Its director of marketing and communications Parinita Samanta said since 2008 the hotel has had a successful Chinese restaurant called The China Kitchen, staffed with Chinese, but she and her colleagues saw it was missing out on a sizable percentage of guests and diners.
“We realized the restaurant is patronized by the 35-plus crowd, who are brand loyalists. They will travel the extra mile for their kind of food. The food was such a success that we thought making it more accessible and affordable to a place would be a great idea. It is the millennials who we wanted to target for our brand of fine dining,” Samanta said.
The Hyatt decided to launch TCK by The China Kitchen, which debuted in Delhi’s Cyber Hub in Gurgaon.
Kejriwal said he expects more hotels to follow suit.
“The clientele (that) patronizes 5-star hotels is limited,” he said. “This does not hold true for fine-dining restaurants in prominent areas, where even youngsters who have just started earning aspire to go. The success of the restaurant will not only depend on its food quality but also on its location and the audience-type living in and around the area.”
Samanta said her research has shown millennials who are fickle, not brand loyal and look for good value.
“They have the spending power,” Samanta said.
Musing models
The business model of this trend, sources added, might morph in several different directions, such as standalones, takeouts, franchisees, hiving restaurants into separate divisions and partnerships with investment companies.
Keshav Suri, executive director of the Lalit Suri Hospitality Group, said as with many things in life, change is the only constant.
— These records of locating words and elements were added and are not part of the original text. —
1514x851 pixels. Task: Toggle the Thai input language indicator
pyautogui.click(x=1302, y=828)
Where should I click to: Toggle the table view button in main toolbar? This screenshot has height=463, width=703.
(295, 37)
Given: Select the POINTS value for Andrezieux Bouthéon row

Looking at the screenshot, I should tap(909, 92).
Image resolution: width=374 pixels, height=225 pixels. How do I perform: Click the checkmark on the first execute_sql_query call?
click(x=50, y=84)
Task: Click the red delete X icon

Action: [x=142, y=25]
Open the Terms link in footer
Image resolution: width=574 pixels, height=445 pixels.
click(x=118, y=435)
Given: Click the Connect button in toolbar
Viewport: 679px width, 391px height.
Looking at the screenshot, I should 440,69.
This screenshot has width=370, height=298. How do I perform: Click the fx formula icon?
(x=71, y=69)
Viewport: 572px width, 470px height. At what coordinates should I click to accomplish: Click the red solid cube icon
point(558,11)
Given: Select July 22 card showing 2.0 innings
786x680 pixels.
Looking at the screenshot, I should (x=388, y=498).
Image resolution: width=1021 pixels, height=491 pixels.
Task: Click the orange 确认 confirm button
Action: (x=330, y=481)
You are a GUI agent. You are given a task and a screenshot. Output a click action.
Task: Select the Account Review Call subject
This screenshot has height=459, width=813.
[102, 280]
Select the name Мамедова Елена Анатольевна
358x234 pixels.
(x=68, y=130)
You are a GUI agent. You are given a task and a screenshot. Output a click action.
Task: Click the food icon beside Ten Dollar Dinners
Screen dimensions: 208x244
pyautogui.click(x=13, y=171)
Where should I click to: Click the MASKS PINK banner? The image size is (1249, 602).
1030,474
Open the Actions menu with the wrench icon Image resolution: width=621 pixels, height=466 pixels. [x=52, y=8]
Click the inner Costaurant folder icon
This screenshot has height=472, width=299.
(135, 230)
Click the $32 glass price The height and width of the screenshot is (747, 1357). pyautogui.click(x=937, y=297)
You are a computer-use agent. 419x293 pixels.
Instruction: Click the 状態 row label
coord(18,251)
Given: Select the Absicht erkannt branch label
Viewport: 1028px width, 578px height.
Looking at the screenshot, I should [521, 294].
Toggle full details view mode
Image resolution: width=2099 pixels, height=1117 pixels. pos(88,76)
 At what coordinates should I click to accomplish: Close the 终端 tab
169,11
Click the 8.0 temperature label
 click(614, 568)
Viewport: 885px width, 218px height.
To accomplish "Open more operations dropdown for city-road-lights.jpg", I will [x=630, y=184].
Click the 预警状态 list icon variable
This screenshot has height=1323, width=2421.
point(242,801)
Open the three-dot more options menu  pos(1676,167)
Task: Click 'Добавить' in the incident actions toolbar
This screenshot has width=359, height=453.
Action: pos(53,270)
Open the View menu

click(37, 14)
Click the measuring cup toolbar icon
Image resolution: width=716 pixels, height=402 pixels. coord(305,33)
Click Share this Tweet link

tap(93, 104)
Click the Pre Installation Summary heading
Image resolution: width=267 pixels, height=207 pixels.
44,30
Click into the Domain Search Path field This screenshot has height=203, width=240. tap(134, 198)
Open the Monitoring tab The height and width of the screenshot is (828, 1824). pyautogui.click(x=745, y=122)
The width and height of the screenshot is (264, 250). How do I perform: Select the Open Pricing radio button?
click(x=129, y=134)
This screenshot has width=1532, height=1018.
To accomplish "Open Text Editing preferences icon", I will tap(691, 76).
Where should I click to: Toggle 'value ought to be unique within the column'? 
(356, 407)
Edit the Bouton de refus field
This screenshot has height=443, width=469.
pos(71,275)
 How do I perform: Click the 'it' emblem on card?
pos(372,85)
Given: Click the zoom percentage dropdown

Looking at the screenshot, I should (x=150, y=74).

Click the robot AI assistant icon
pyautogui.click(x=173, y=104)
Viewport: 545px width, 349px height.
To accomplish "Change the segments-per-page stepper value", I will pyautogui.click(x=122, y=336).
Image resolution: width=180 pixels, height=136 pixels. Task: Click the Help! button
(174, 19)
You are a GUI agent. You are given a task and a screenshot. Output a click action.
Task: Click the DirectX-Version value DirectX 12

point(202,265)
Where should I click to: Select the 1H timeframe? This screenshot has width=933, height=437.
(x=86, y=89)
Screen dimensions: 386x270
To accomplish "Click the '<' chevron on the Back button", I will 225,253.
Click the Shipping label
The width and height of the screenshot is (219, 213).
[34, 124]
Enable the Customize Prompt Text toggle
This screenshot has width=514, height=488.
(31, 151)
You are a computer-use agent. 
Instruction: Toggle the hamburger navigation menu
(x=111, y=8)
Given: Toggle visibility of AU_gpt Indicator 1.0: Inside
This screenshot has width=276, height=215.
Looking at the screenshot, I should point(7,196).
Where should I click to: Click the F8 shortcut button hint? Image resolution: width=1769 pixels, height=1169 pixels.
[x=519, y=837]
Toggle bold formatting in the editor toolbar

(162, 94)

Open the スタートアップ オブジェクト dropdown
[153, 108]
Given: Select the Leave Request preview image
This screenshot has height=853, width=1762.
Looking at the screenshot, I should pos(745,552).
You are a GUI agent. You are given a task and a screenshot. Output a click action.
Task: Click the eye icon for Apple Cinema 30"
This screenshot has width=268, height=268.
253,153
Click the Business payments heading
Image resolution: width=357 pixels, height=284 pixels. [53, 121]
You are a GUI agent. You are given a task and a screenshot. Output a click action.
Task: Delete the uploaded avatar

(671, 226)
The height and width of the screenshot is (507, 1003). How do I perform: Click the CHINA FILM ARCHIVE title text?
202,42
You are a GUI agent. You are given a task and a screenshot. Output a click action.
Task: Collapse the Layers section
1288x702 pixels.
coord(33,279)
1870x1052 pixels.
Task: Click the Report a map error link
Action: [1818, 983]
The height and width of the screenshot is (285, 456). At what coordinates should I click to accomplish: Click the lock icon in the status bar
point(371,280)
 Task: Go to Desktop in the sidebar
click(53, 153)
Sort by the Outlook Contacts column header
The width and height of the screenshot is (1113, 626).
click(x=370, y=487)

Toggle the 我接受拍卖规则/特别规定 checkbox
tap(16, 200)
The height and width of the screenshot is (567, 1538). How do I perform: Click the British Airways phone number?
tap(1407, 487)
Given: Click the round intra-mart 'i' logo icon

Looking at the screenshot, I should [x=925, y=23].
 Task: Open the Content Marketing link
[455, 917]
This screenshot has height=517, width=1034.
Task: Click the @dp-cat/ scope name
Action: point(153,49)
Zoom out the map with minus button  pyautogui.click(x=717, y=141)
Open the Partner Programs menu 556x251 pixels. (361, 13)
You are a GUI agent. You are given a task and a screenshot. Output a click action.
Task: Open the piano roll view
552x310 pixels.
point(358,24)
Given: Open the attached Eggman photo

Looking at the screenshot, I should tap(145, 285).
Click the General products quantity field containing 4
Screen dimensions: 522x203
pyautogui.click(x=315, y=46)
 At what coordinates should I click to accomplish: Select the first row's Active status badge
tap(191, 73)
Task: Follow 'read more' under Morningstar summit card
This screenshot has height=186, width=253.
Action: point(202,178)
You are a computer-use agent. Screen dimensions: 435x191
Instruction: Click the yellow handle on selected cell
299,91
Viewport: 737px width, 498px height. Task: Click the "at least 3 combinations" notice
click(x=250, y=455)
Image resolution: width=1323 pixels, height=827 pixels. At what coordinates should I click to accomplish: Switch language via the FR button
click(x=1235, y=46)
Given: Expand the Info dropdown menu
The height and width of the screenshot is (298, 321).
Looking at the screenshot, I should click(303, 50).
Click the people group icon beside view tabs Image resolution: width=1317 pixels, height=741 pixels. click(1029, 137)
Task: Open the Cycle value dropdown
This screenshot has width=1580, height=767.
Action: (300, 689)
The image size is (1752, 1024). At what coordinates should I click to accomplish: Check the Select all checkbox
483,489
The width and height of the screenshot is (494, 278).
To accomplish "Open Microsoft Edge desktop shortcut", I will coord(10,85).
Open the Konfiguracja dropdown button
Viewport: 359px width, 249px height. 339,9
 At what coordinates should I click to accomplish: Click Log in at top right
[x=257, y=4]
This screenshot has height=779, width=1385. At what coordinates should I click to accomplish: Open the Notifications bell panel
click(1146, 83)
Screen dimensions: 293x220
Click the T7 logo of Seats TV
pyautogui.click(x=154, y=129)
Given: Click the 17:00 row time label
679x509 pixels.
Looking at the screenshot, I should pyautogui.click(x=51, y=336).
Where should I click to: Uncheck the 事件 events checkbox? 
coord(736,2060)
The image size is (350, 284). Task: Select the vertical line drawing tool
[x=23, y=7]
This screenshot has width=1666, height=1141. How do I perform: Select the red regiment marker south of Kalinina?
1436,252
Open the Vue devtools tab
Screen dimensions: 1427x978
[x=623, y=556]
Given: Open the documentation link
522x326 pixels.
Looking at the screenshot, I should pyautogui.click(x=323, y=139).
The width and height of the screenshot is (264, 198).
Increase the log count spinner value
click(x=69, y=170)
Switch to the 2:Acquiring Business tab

“We need to keep reinventing ourselves to stay relevant in today’s market. From stand-alone, restaurant chains to food-truck companies, they are all a step in that direction. You will see many more such innovative ideas,” he said.
Suri said the whole trend to capitalize on in-house hotel restaurants started with takeout brand Kitchens of India, part of company ITC, formerly the India Tobacco Company, and propelled by the phenomenal success of ITC’s Bukhara and Dum Pukht restaurants.
The legendary Bukhara has set up pop-up restaurants in such hotels as London’s Sheraton Park Tower, now the Park Tower Knightsbridge, a Luxury Collection Hotel.
Another example is Indian firm The Claridges that has two hotels in India and started a restaurant chain Dhaba by Claridges out of its in-house Dhaba restaurant.
Suri’s Lalit hotel chain has expanded its Baluchi restaurant brand across its estate and also started a food-truck division, which he says is the first from a 5-star chain.
“We started our first food truck in 2014 in New Delhi and received an overwhelming response. … The trucks participate in festivals and events and also go to different cities. It is a growing trend, and we are proud to have pioneered it,” Suri said, noting one of the trucks serves Mexican dishes, the ingredients for which can be hard to find in India.
The quality of these standalone restaurants must be of similar standing to the originals, otherwise those original restaurants might lose reputation, sources said.
“Since the USP is food, there is great emphasis to maintain the flavors of the original,” Kejriwal added.
“If the quality of the food and the restaurant’s ambience don’t match the parent outlet in the hotel, it can have negative repercussions on the entire chain," Samanta added.